Supreme Court to Weigh Constitutionality of Laws Regulating Social Media Giants
Footage from a Capitol Police security camera that was redirected from the bomb squad response at the Democratic National Committee, in Washington on Jan. 6, 2021.
Sam Dorman

The Supreme Court is hearing oral arguments on Feb. 26 in two big social media cases that could have wide-reaching implications for how companies like Facebook can moderate or censor content.

Two cases—Moody v. Netchoice and Netchoice v. Paxton—are coming before the court in disputes over Texas’ and Florida’s social media laws. The states’ attempts to rein in big tech laid out many parameters for how companies could remove content they found objectionable.

Netchoice, an organization representing multiple social media companies, has sued alleging that both laws violate the companies’ First Amendment rights. The group has likened their activities to those of a newspaper making editorial decisions about which content to include in publication.

The justices accepted Florida’s appeal (Moody v. NetChoice) and rejected a petition in which NetChoice asked it to consider the entirety of the state law rather than just the portions addressed by the U.S. Court of Appeals for the 11th Circuit. The Supreme Court will consider whether the content-moderation restrictions and individualized explanation requirements violate the Constitution.

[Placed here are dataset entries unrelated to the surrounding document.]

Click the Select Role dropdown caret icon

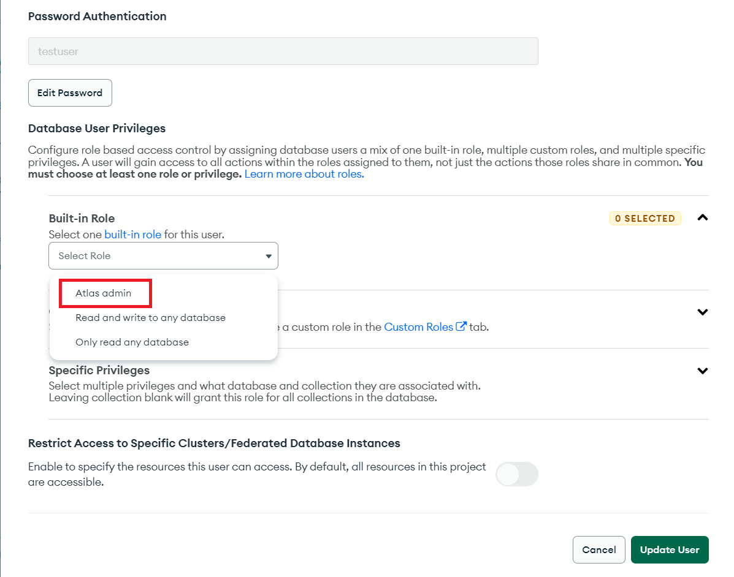pyautogui.click(x=268, y=255)
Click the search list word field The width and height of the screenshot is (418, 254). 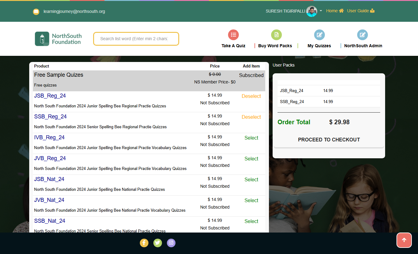click(x=136, y=39)
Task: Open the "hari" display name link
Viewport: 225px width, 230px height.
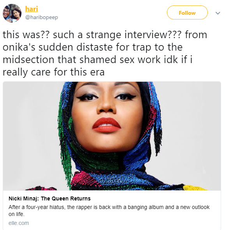Action: [32, 9]

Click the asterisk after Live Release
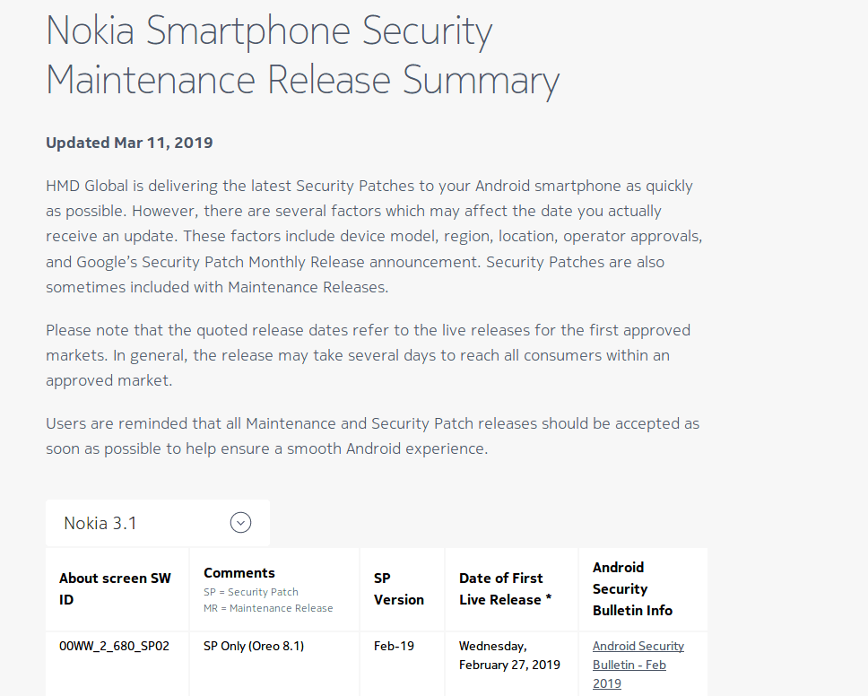pos(549,598)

Among other things, Texas’ law prohibits censorship based on viewpoint or geographic location, while Florida’s law targets social media companies’ ability to shadowban, de-platform, and censor content. Florida’s law also requires that social media companies provide individualized explanations for removing or altering users’ posts. The 11th Circuit partially affirmed an injunction against Florida’s law, arguing that social media moderation was itself a form of protected speech.

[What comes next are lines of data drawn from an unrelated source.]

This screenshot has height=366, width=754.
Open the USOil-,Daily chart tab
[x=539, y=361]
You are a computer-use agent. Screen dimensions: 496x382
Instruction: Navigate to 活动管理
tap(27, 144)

The Texas law was upheld by the U.S. Court of Appeals for the 5th Circuit, which said that the state law comported with how common law historically has treated common carriers. By contrast, the 11th circuit rejected a comparison to common carriers. The court also accused social media platforms of offering a “rather odd inversion of the First Amendment,” in which “buried somewhere in the person’s enumerated right to free speech lies a corporation’s unenumerated right to muzzle speech.”
The court has decided to hear both cases on Feb. 26 in an oral argument that will likely be one of the more widely observed. The issue touches on longstanding tension between users, Republican politicians, and the tech companies they say have a heavy left-wing bias.

Trump Weighs In

Netchoice has argued that “the State of Texas—much like Florida before it—has enacted a viewpoint, content, and speaker-based law ... targeting certain disfavored ’social media‘ websites. [Texas’ law] prohibits these websites from making editorial choices based on ’viewpoint.' And [Texas’ law] imposes on these websites burdensome operational and disclosure requirements, chilling their editorial choices.”

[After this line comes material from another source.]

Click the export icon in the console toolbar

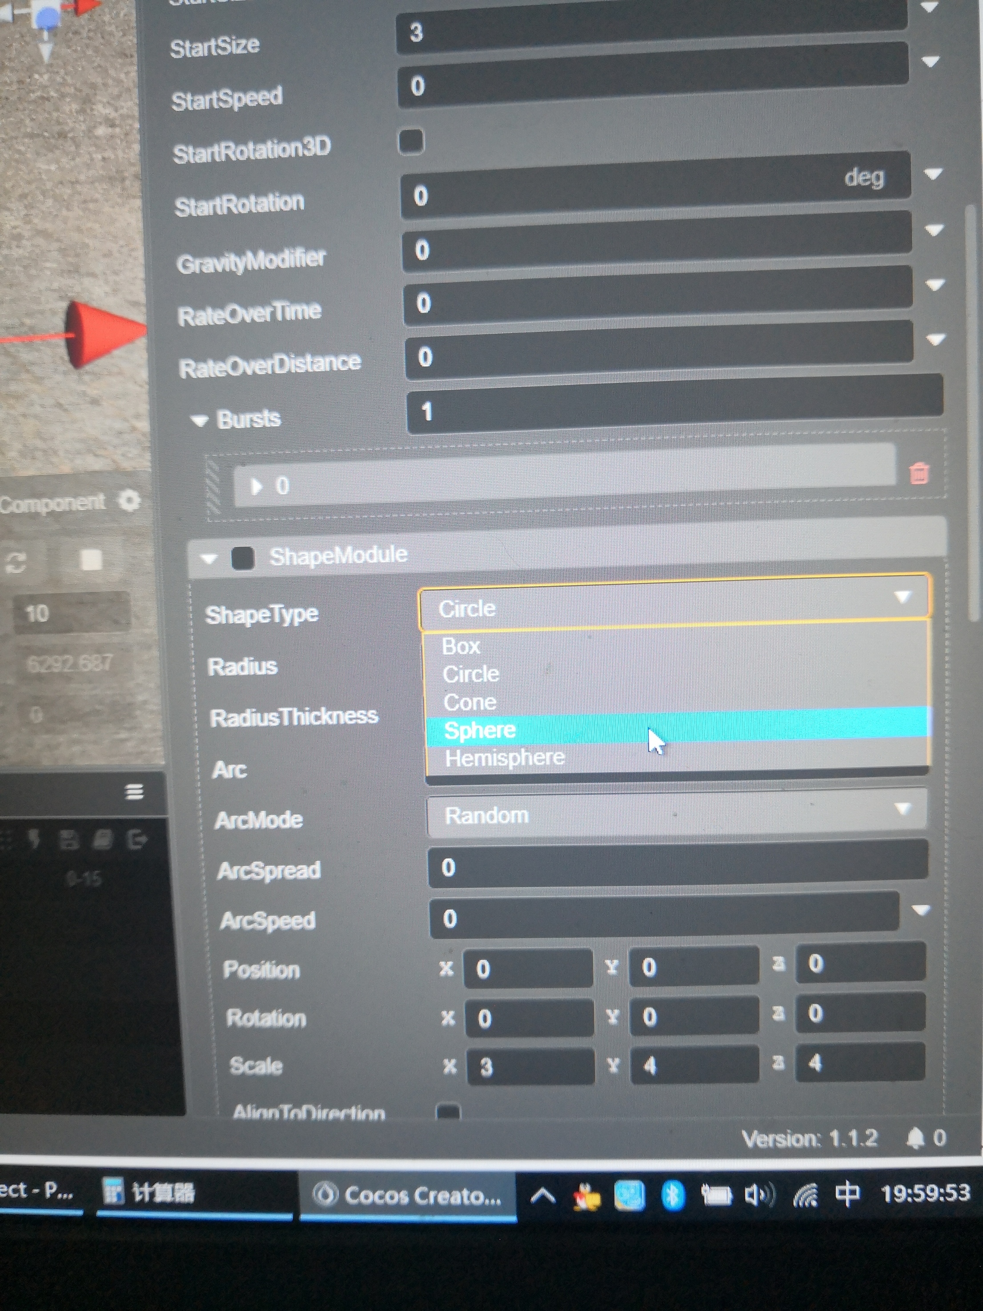coord(137,839)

Among the amicus briefs is one from former President Donald Trump, who was banned from X (formerly Twitter), leading him to start his own platform called Truth Social.

In his brief, President Trump defended Florida’s law, saying, “Platforms often shroud decisions to exclude certain users and viewpoints in secrecy, giving no meaningful explanation as to why certain users are excluded while others posting equivalent content are tolerated.”

He added that the law’s provisions “do not compel Platforms to carry or ban any messages; they impose no rules as to what is and is not permissible. They merely ensure that whatever rules the Platforms adopt are fully disclosed and consistently applied.”

The Netchoice cases are two of many to come before the Supreme Court this term and their review indicates interest in the topic from a court that’s acquired a reputation for supporting free speech.

The justices also agreed to hear Murthy v. Missouri, which involves communications in which the Biden administration allegedly coerced social media companies into censoring content related to COVID-19.